As evidence of just how perfectly designed and engineered the world’s favorite dive watch is, only two general changes were required to bring the civilian version up to spec. The spring bars were a potential point of weakness, so Rolex soldered a solid bar between the lugs to hold the nylon NATO strap. And the bezel was enlarged so it hung over the edges of the case, making it easier to turn while wearing gloves. They also changed the former coin-style edging for the serrated edge we know today and forged it from German nickel silver rather than brass, so that it would dent on impact rather than break.
The changes were so minor they didn’t even warrant a new reference number, and those watches were simply classified as the A/6538s. It became the first of the four so-called MilSubs, the most-grail of grail watches for many collectors. Those originals served up until 1967 when the MOD went the same way as James Bond himself and switched to Omega. However, the Seamaster 300 only lasted until 1971 before the Submariner returned.
The U.K.’s Special Forces regiments (the SAS and SBS) took delivery of around 1,200 examples based on the ref. 5513. All more or less identical, the watches, with reference numbers 5513, 5517, and the double reference 5513/5517, introduced a few further tweaks on the A/6538.
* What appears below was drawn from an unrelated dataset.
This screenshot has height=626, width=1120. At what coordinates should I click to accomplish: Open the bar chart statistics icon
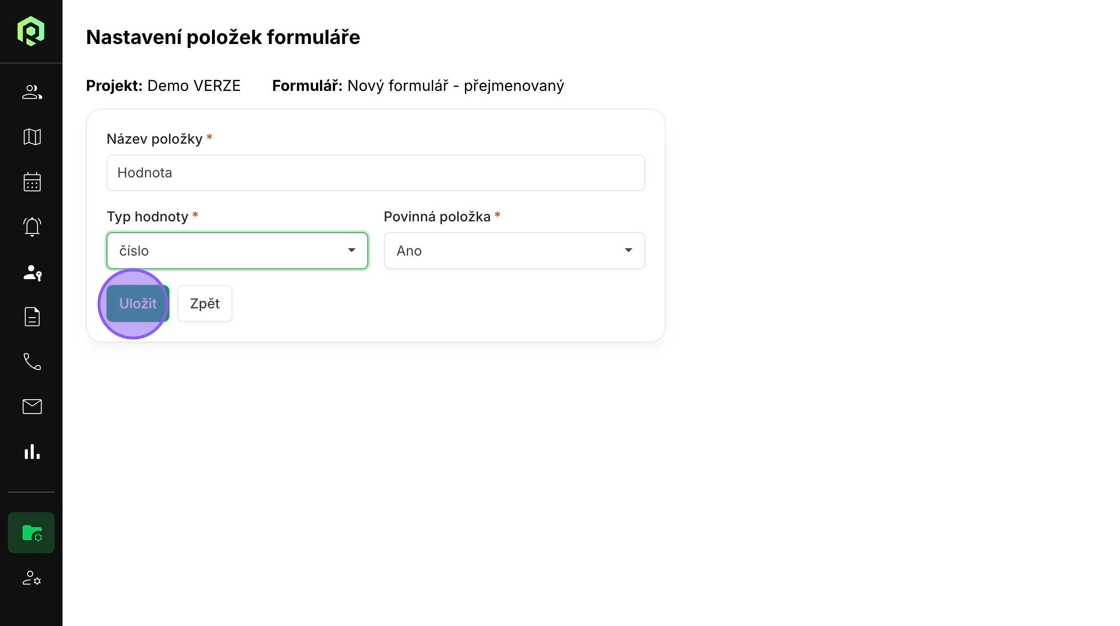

The bezel, now stainless steel with an aluminum insert, featured hash marks for the full 60-minutes rather than just the first 15 as on the commercially available Submariner. The Mercedes style handset was swapped for a pair of ‘Sword’ or ‘Gladiator hands, and the seconds hand was given an arrow tip. A small letter ‘T’ in a circle above the six o’clock index indicated the use of radioactive tritium for the luminescence on the dial and hands. And the casebacks were engraved – 0552 for the Special Boat Service, W10 for the Special Air Service.
Of all the MilSubs made, only about 12 genuine examples of the A/6538 are estimated to have survived, and around 180 models of the other three. I specify ‘genuine’ because, as you can imagine, prices for these ultra-rare and historically fascinating pieces are sky-high; something that is only too tempting to the counterfeiters of the world. Turning a regular Submariner into a hugely valuable MilSub is not that hard, and more than a few buyers have been fooled. Seen one up for sale? Ask a lot of questions.
The MilSubs was retired in 1979, but Rolex still remained the go-to for many military forces. Elite units are known to occasionally commission the manufacture for extremely limited edition runs of favored watches, such as the Submariner and Explorer II pieces sent to the Special Reconnaissance Regiment of the British Army.
Although these days Rolex is known more as the ultimate in aspirational lifestyle luxuriousness, there is no denying they still make some of the finest tool watches in the business.